The proposed procedure of classifying point pattern data using a neural network with this specific input layer is schematically depicted in Fig. 1. We begin with a given dataset that consists of multiple point patterns. This dataset is divided into three distinct subsets: a training set, a validation set, and a test set. The recommended proportion of data allocated to the training set and validation set relative to the test set varies throughout the literature, the proportions from 50:50 to 80:20 are used the most frequently. However, the optimal choice depends on various factors such as the sample size of the data at hand.

As the second step, we choose a suitable functional summary characteristic, e.g. the pair correlation function. The empirical (estimated) pair correlation function serves as the input function \(f_1\) that enters the neural network. Naturally, other functional characteristics such as the nearest-neighbour distance distribution function may be chosen. A comprehensive summary of commonly used characteristics is given in Illian et al. (2004), Møller and Waagepetersen (2004). The selection of a suitable characteristic, together with the domain for its estimation, requires some expert knowledge, as it is essential to capture distinctions among different classes. It is worth stressing that we utilize only a single functional characteristic, which corresponds to the choices \(K=1\) and \(J=0\) in (1). In detail, the i-th neuron of the input layer transfers the value

$$\begin{aligned} z_i = a\left( \sum ^{m_1}_{l = 1} c_{il1} \int _{\tau _1} \phi _l(t) f_1(t) \ \textrm{d}t + b_i^{(1)} \right) . \end{aligned}$$

(3)

In some cases, for more complex data, it may be worthwhile to look for an optimal combination of several functional and scalar characteristics, as it may improve the classification accuracy.

The next step involves computing the integrals specified in (3).

Then, we construct the whole neural network by potentially incorporating other dense layers (for an explanation, see, e.g. Goodfellow et al. 2016), dropout layers, and notably, the output layer equipped with the softmax activation function with the number of neurons aligning with the number of classes, which is known prior to the beginning of the procedure.

Using the training and validation datasets, we fine-tune the neural network’s architecture to optimize its performance. This tuning process involves adjusting the network’s hyperparameters, such as the number of layers, the number of units within each layer, activation functions, batch size, and the dropout rate. As this is a standard procedure, for details and interpretation of the hyperparameters we refer to standard literature, see e.g. Chollet and Allaire (2018, Chapter 4) or Goodfellow et al. (2016).

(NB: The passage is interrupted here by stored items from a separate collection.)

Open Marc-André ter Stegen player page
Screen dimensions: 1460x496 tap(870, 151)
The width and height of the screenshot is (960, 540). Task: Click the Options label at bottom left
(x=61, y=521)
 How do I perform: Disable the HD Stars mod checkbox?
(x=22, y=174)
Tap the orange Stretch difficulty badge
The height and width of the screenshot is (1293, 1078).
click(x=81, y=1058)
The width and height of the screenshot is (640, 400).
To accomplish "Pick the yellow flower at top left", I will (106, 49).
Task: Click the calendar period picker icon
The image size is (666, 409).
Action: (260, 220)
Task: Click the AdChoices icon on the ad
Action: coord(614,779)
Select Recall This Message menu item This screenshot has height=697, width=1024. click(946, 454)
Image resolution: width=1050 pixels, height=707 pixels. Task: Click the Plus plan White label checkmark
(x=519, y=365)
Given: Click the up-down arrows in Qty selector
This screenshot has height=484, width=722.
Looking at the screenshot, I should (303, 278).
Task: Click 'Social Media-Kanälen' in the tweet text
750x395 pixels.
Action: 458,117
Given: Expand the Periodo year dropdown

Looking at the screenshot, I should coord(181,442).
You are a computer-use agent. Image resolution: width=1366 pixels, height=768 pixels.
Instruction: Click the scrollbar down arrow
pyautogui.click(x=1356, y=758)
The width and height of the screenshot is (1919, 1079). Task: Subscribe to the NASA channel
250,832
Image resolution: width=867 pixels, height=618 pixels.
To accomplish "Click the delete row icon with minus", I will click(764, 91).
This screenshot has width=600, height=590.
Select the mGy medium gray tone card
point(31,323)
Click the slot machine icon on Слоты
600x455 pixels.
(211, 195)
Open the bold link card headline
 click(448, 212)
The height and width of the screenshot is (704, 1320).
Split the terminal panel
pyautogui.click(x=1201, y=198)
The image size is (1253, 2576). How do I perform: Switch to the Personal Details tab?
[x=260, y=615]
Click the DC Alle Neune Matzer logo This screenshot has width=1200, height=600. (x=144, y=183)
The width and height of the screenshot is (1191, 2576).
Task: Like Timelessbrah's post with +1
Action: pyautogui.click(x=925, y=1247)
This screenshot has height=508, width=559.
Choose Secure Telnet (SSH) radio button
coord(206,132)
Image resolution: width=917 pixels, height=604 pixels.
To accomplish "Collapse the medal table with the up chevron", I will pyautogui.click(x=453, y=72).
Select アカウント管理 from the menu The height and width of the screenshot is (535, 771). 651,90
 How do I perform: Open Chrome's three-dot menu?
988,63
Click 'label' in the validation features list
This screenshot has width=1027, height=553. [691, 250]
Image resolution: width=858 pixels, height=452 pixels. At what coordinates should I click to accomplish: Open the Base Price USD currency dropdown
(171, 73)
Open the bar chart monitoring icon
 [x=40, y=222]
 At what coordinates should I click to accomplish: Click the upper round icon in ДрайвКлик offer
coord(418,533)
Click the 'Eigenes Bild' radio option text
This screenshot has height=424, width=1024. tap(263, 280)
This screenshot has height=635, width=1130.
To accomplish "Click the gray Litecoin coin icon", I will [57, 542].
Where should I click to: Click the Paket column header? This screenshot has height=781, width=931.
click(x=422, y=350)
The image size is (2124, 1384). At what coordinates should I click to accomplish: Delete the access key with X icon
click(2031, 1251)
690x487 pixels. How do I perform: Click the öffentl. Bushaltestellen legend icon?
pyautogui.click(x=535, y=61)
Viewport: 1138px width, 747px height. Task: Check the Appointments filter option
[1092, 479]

The final step is to evaluate the best-performing model on the test dataset which has not been used for training—the test dataset is used to assess the model’s ability to make predictions on new data.

Fig. 1

The scheme of the classification procedure based on the neural network with functional inputs

4 Simulation experiments

In this section, we examine the behaviour of the neural network (NN) classifier described in Sect. 3 for three, five, and nine classes, and we generate three collections of point patterns for each case: training, validation, and testing data. The training data are composed of 1000 realisations per class, and validation and testing data are composed of 200 realisations per class. All the datasets are generated using the package spatstat (Baddeley et al. 2015) for the statistical software R.

For each point pattern, the pair correlation function g is estimated at 50 equidistant points over the interval \(\tau _1 = \left[ 0, 0.25\right]\). The upper endpoint is chosen based on the shape and size of the observation window (which is the unit square) and a common rule of thumb for rectangular windows (Baddeley et al. 2015), i.e. taking the quarter of the length of the shorter side of the rectangular window. These estimates then play the role of the function \(f_1\), see Sect. 3. We focus on g mainly because of its widespread use in practical applications and the ease of interpretation.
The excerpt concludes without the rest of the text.